TASK INSTRUCTIONS
Return the records that follow, matching each one exactly.

DATA
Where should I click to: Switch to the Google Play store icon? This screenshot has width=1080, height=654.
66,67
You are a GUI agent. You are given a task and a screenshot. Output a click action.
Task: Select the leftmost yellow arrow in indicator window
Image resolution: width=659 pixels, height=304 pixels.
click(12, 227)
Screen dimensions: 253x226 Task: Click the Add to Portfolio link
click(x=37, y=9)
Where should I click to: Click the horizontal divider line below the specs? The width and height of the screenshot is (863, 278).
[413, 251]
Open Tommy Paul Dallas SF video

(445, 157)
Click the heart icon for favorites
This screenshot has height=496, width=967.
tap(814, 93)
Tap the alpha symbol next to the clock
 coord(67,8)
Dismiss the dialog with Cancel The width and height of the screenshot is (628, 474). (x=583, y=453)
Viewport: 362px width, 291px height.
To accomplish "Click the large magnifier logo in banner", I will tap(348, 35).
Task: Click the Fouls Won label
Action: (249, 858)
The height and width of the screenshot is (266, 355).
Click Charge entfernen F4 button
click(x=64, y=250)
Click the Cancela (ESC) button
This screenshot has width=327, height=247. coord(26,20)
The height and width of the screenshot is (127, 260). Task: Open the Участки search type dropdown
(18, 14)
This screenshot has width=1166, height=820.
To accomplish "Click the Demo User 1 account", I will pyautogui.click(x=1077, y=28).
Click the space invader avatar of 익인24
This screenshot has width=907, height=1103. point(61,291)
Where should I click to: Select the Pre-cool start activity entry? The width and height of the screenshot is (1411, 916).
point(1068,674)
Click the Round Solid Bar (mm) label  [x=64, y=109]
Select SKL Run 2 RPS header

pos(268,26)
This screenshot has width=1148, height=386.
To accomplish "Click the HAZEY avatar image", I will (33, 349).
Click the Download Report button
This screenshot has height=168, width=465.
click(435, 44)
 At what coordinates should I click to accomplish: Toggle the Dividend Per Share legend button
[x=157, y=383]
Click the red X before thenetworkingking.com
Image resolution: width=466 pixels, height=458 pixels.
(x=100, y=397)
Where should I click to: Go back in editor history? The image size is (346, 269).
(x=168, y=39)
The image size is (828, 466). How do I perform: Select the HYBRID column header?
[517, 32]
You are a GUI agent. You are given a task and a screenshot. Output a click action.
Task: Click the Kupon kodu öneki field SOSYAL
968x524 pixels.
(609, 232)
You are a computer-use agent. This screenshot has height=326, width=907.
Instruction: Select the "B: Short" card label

WRITTEN SOLUTION
Where should I click to: Switch to the Google Play store icon? This screenshot has width=1080, height=654.
66,67
You are a GUI agent. You are given a task and a screenshot. Output a click action.
Task: Select the leftmost yellow arrow in indicator window
Image resolution: width=659 pixels, height=304 pixels.
click(12, 227)
Screen dimensions: 253x226 Task: Click the Add to Portfolio link
click(x=37, y=9)
Where should I click to: Click the horizontal divider line below the specs? The width and height of the screenshot is (863, 278).
[413, 251]
Open Tommy Paul Dallas SF video

(445, 157)
Click the heart icon for favorites
This screenshot has height=496, width=967.
tap(814, 93)
Tap the alpha symbol next to the clock
 coord(67,8)
Dismiss the dialog with Cancel The width and height of the screenshot is (628, 474). (x=583, y=453)
Viewport: 362px width, 291px height.
To accomplish "Click the large magnifier logo in banner", I will tap(348, 35).
Task: Click the Fouls Won label
Action: (249, 858)
The height and width of the screenshot is (266, 355).
Click Charge entfernen F4 button
click(x=64, y=250)
Click the Cancela (ESC) button
This screenshot has width=327, height=247. coord(26,20)
The height and width of the screenshot is (127, 260). Task: Open the Участки search type dropdown
(18, 14)
This screenshot has width=1166, height=820.
To accomplish "Click the Demo User 1 account", I will pyautogui.click(x=1077, y=28).
Click the space invader avatar of 익인24
This screenshot has width=907, height=1103. point(61,291)
Where should I click to: Select the Pre-cool start activity entry? The width and height of the screenshot is (1411, 916).
point(1068,674)
Click the Round Solid Bar (mm) label  [x=64, y=109]
Select SKL Run 2 RPS header

pos(268,26)
This screenshot has width=1148, height=386.
To accomplish "Click the HAZEY avatar image", I will (33, 349).
Click the Download Report button
This screenshot has height=168, width=465.
click(435, 44)
 At what coordinates should I click to accomplish: Toggle the Dividend Per Share legend button
[x=157, y=383]
Click the red X before thenetworkingking.com
Image resolution: width=466 pixels, height=458 pixels.
(x=100, y=397)
Where should I click to: Go back in editor history? The image size is (346, 269).
(x=168, y=39)
The image size is (828, 466). How do I perform: Select the HYBRID column header?
[517, 32]
You are a GUI agent. You are given a task and a screenshot. Output a click action.
Task: Click the Kupon kodu öneki field SOSYAL
968x524 pixels.
(609, 232)
You are a computer-use agent. This screenshot has height=326, width=907.
Instruction: Select the "B: Short" card label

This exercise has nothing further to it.